• ENTRIES SHOWN:
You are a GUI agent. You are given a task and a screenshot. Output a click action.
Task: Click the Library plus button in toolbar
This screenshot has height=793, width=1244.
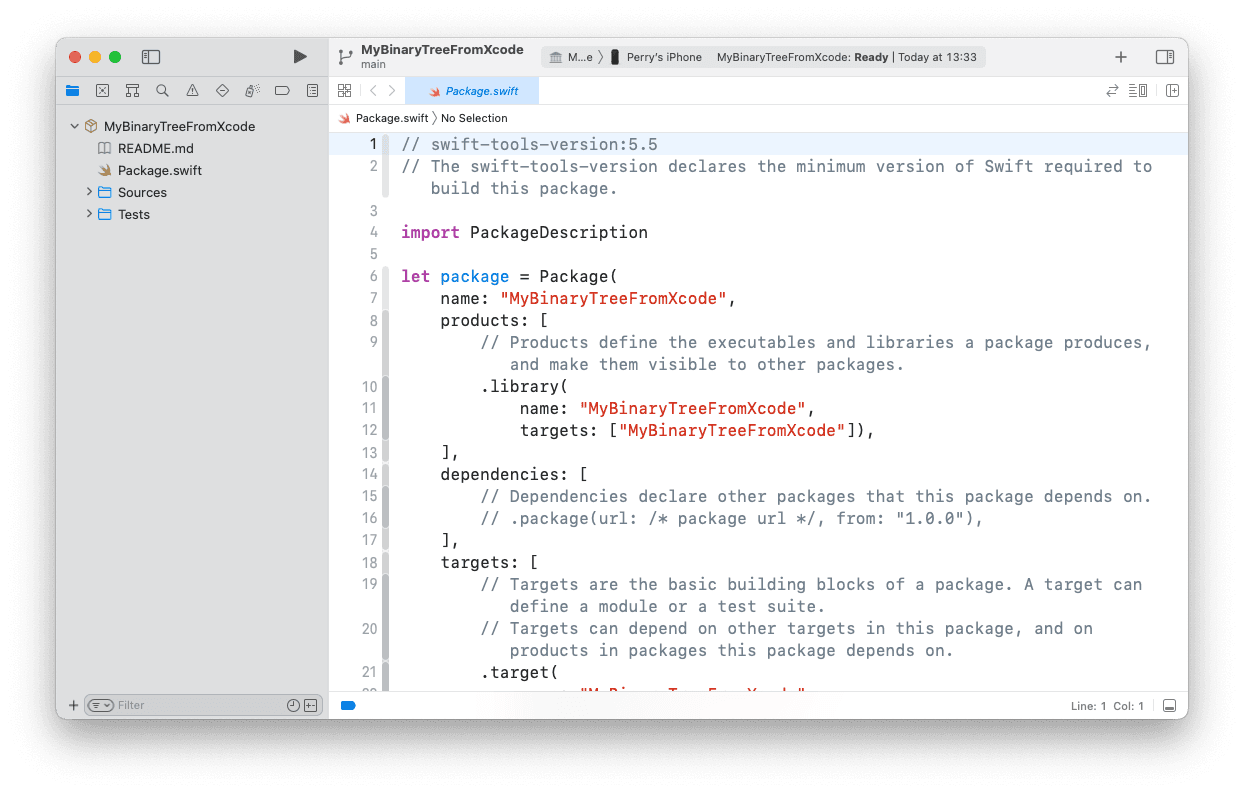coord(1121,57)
* * *
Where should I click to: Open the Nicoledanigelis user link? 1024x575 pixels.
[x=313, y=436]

• JOB:
Retype the material from the line containing "Where should I" through the line containing "[x=313, y=436]", both included.

• SOLUTION BELOW:
Where should I click to: Open the Nicoledanigelis user link? 1024x575 pixels.
[x=313, y=436]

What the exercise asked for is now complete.